Initially when blood levels of troponin T and I were found to be raised in patients suffering from myocardial infarct, the clinicians (specially family physicians) were very happy to get help from a blood test (rather than a cardiologist only), to diagnose a cardiac emergency. What followed is that the importance of troponin levels is now in the textbooks! But troponin levels got so much importance that the terminologies of `unstable angina' and `myocardial infarction" were changed. “Acute Coronary Syndrome” was the new label given to all patients having chest pain with any ECG changes and increased Troponin levels.

As time passed it was realised that there are more than a dozen conditions where Troponin levels can rise including serious hospital patients and even those having Pulmonary Embolism!! At present, the value of this test is that at the end of 12 hours, if the troponin levels are normal, acute coronary syndrome can be excluded by a family physician. So the value of a negative test has become more important.

The history of D'Dimer seems to be repeating like that of Troponin. Initially, we were happy that we have found a blood test to diagnose Pulmonary Embolism. Then followed a number of reports that D'Dimer blood levels were also elevated in deep vein thrombosis, DIC, renal, liver and cardiac failure, major injuries and surgeries, etc.

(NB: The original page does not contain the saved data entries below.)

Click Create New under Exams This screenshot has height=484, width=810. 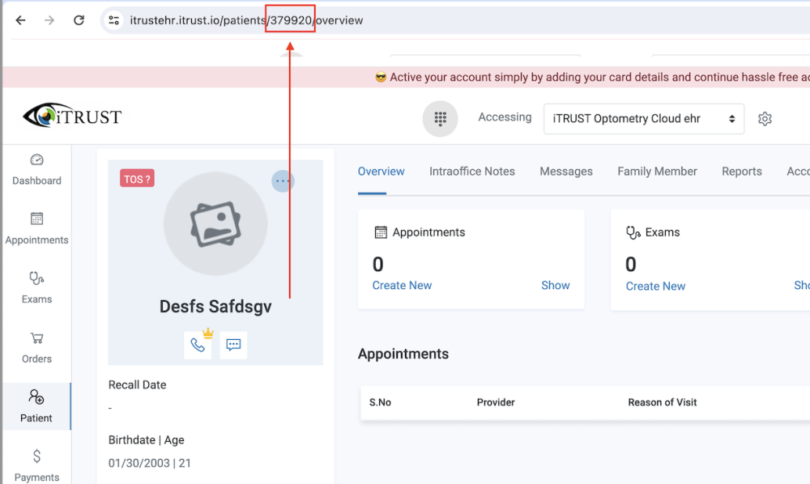(x=655, y=287)
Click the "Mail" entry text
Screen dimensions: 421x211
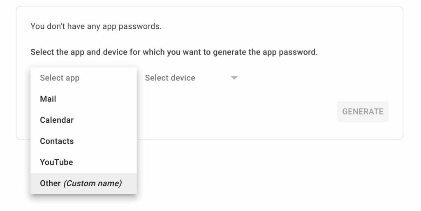pyautogui.click(x=48, y=99)
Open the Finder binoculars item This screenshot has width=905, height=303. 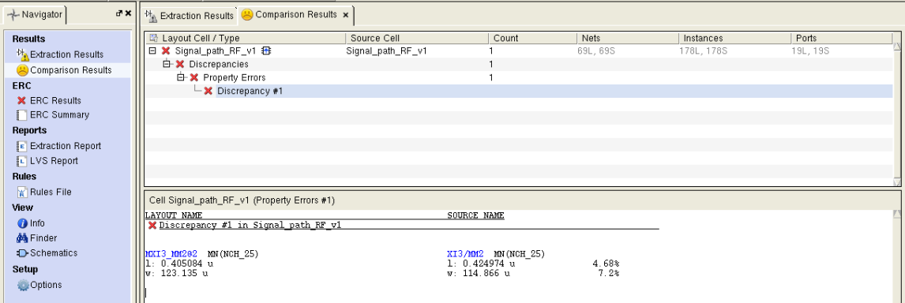[x=38, y=238]
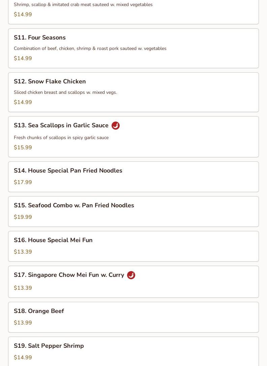The width and height of the screenshot is (267, 366).
Task: Click the $13.99 Orange Beef price
Action: tap(23, 323)
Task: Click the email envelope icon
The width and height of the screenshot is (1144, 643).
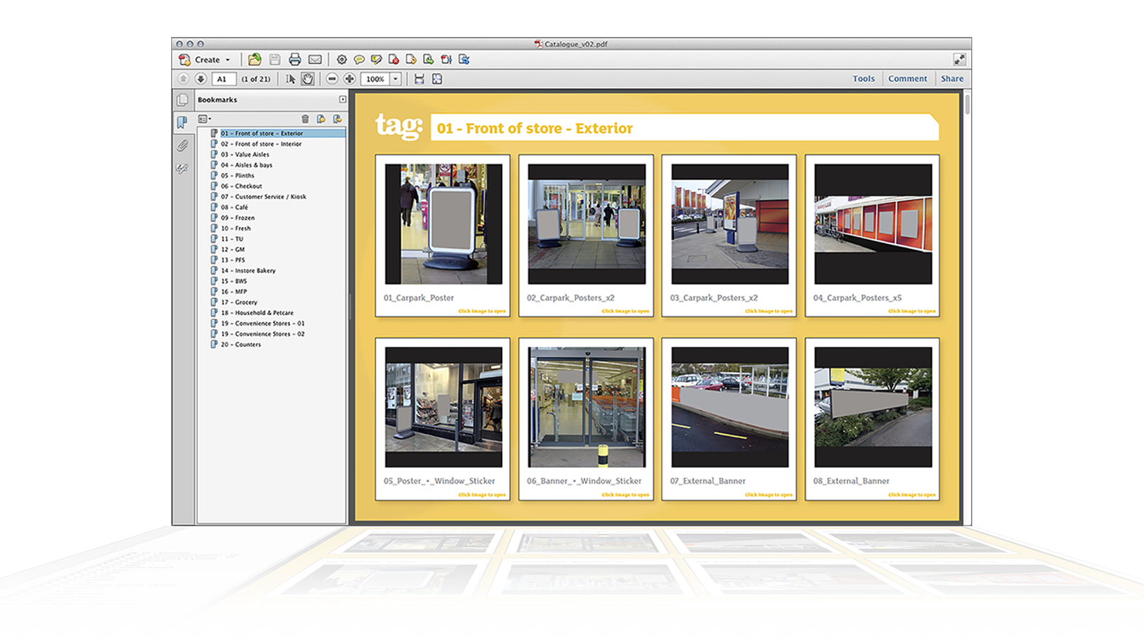Action: click(x=315, y=60)
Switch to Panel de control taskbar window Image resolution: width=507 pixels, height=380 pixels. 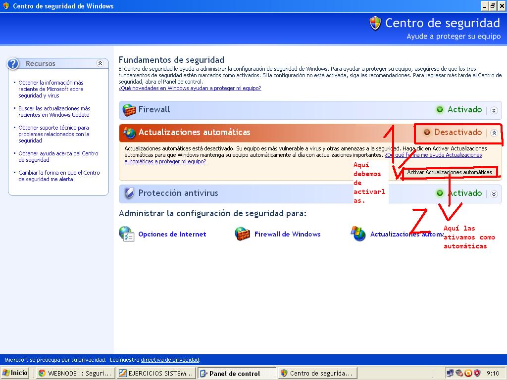point(236,374)
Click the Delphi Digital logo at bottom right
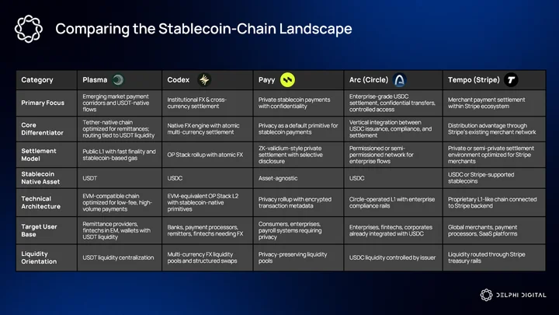 click(x=513, y=295)
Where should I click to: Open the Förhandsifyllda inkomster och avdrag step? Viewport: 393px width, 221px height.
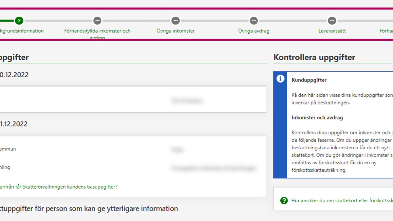[97, 31]
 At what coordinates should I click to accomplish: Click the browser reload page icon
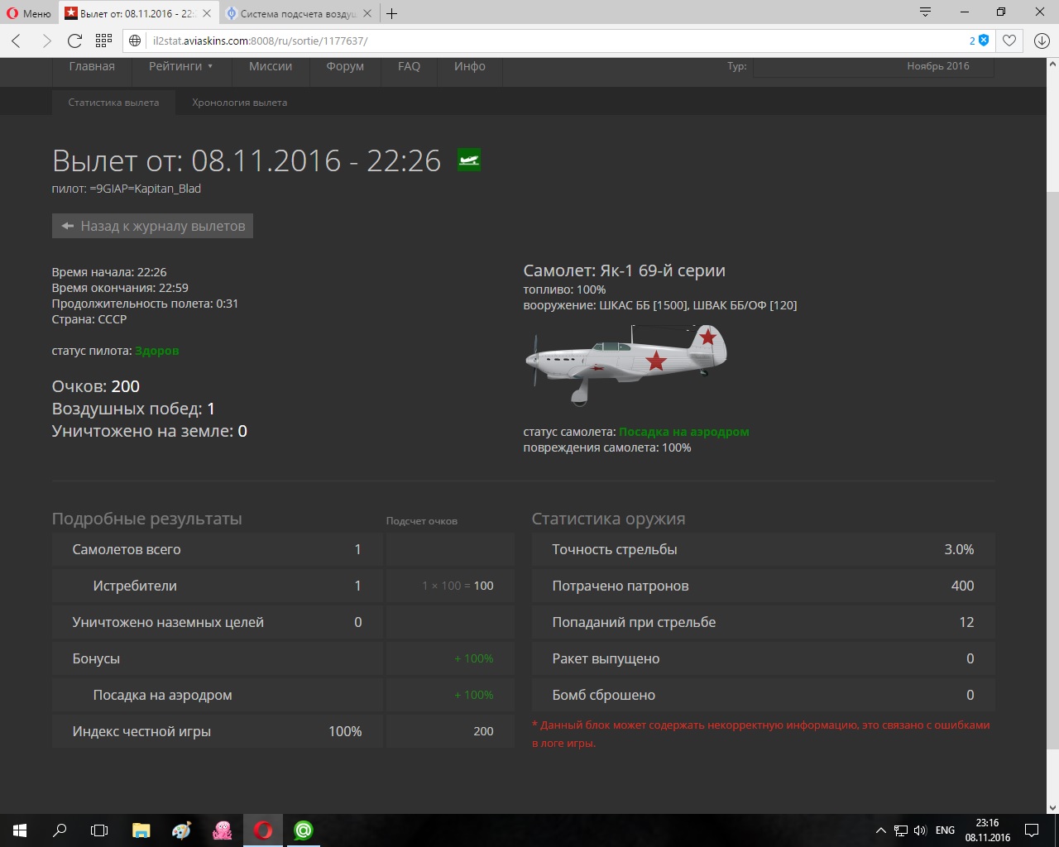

Srinivas et al on page 290 of this issue report elevated levels in patients of prostatic cancer, before and even after the operation. This seems to be the first report in world literature. If similar reports continue to pour in, the family physicians will be left with only one lesson to learn - that a negative D'Dimer excludes Pulmonary Embolism. However, a positive D-dimer test does not do so. This calls for looking out for many other conditions which can raise D'Dimer levels.